The Parity in the National Football League is unmatched by any other professional sport. NFL teams experience rapid turnarounds from winning to losing and vice versa in small amounts of time. However, two teams have defied the odds, the Detroit Lions and the New England Patriots – who will matchup this Sunday.
On one end of the spectrum you have one of the leagues best teams for the
last several years, the Patriots. Since 2001 the Patriots are 66-25. They have
reached the playoffs ten times in the last 11 seasons with a post-season record
of 13-4, appearing in four Super Bowls and winning three of them. In fact, with
their win last week, the Patriots ensured 2006 would be their tenth non-losing
season in the last 11.
On the other end of the spectrum sits the Lions, who have compiled a 30-68 record since 2001. They only have two playoff appearances since 1996, losing both of them. With a loss last week the Lions secured their sixth consecutive losing season. In team history, dating back to the 1930s, the Lions have only played in 17 playoff games. The Patriots have played in the same amount since 1996. In fact, the Patriots have more playoff wins in the new millennium (10) than the Lions do over the last 70+ years (7).
Patriots head coach Bill Belichick believes his players are the root of the organization's success.
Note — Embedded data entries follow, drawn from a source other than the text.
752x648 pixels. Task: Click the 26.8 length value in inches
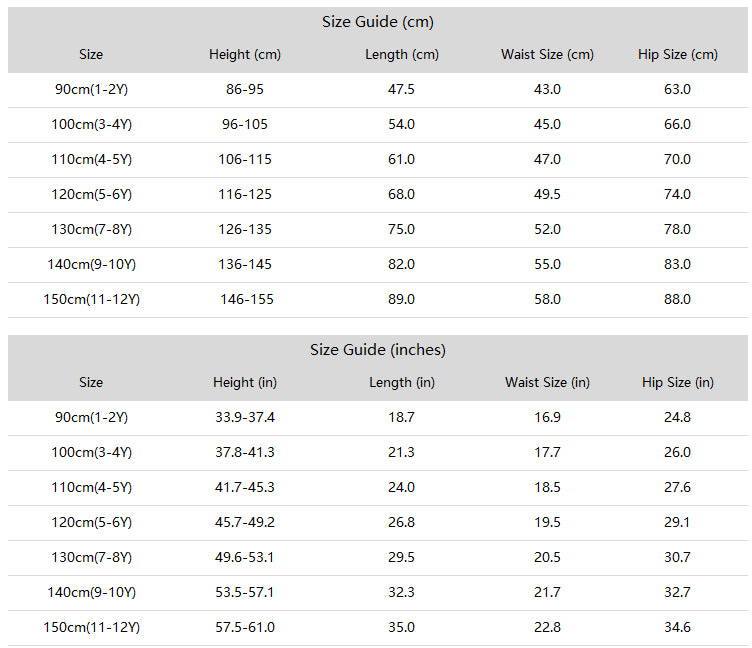coord(401,523)
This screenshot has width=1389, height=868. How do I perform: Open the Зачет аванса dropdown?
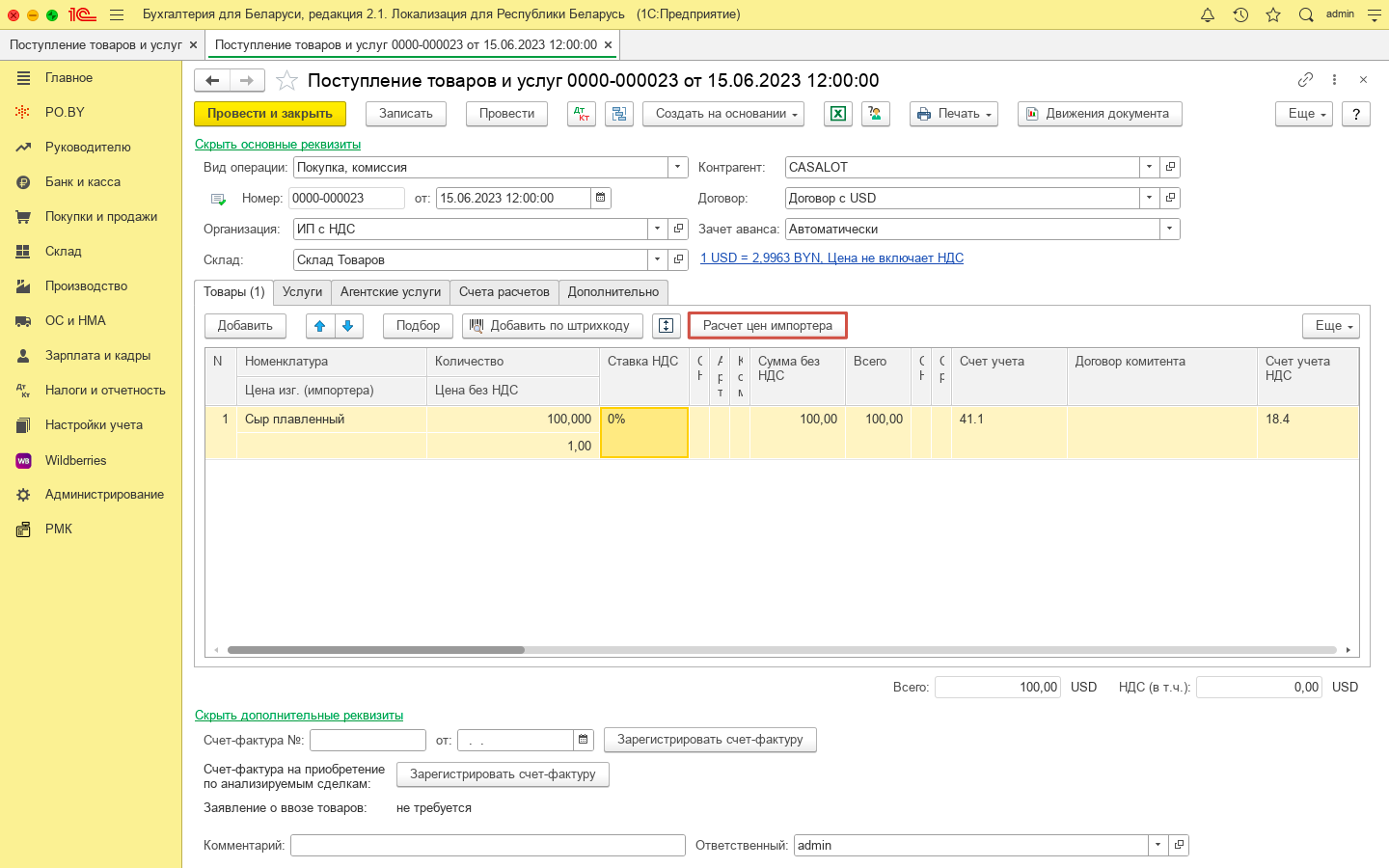point(1169,229)
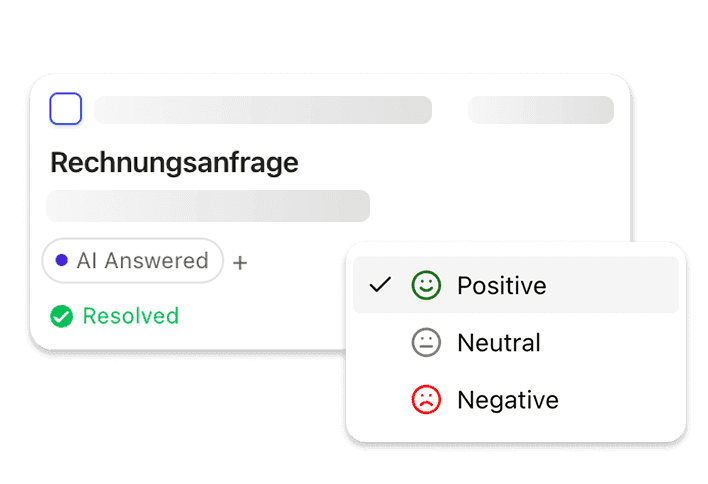
Task: Click empty white space right of the plus icon
Action: click(300, 263)
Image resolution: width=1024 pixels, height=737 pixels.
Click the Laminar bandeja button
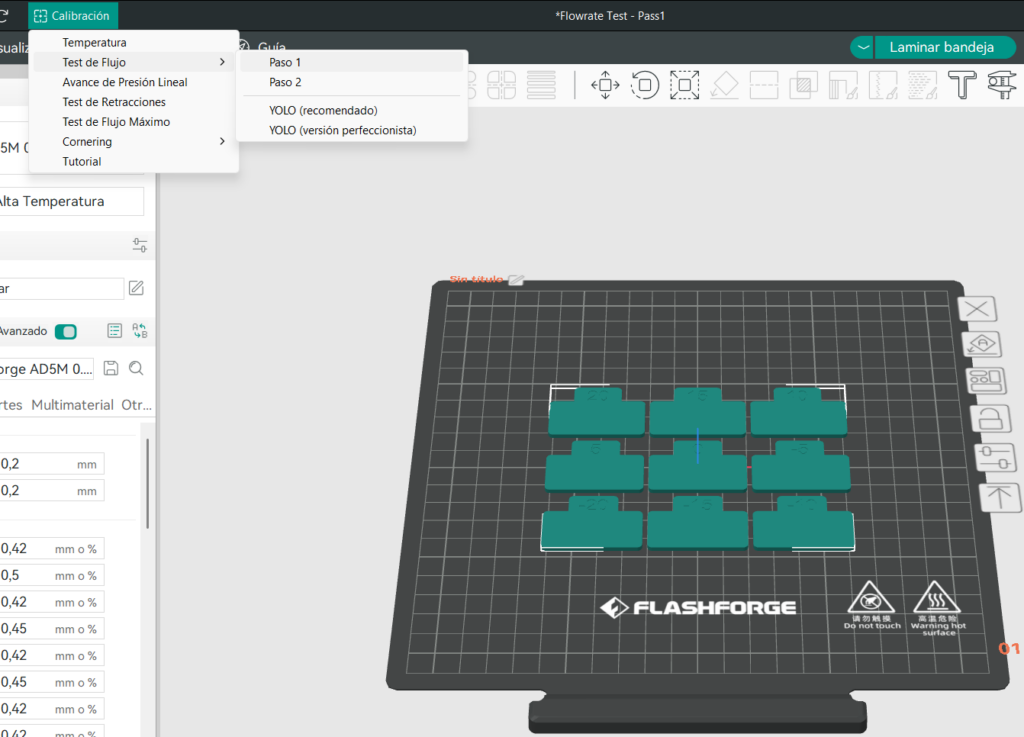pyautogui.click(x=941, y=47)
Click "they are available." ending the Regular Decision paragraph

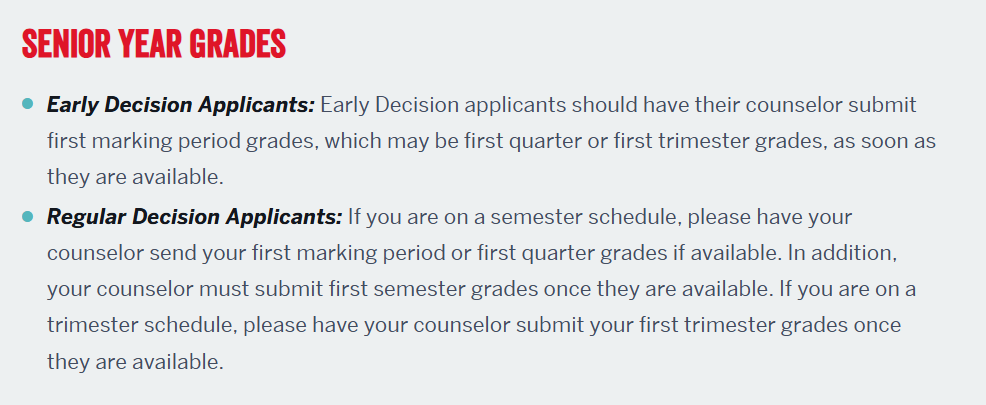(134, 361)
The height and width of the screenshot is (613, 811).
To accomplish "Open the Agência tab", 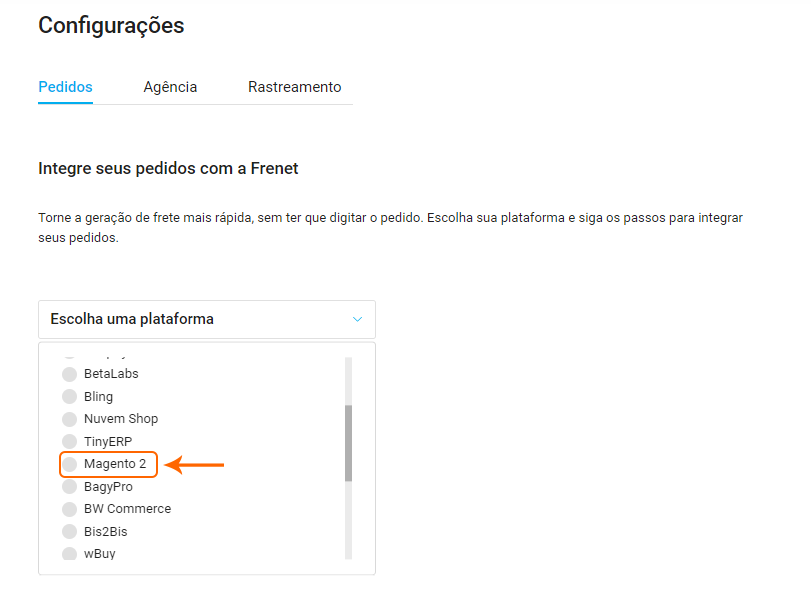I will 170,87.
"I think the majority of the credit on the success, any success we have as a team, goes to the players," said Belichick. "They're the ones that go out there and make the plays and prepare to play. I think we have a group of players that work hard, they're unselfish and they try to do what we ask them to do…"
In Lions head coach Rod Marinelli's eyes one Patriots' player stands out – quarterback Tom Brady.
"He (Brady) wins," said Marinelli. "It's the key third down - bam! (He) puts it right in there. The key drive in a game to win the game, he's just a winner at that position and that's what you're looking for, that leadership and that winner and he's really good. There's a reason why they're winning - there's a lot of reasons why they win a lot - but he's one of the reasons."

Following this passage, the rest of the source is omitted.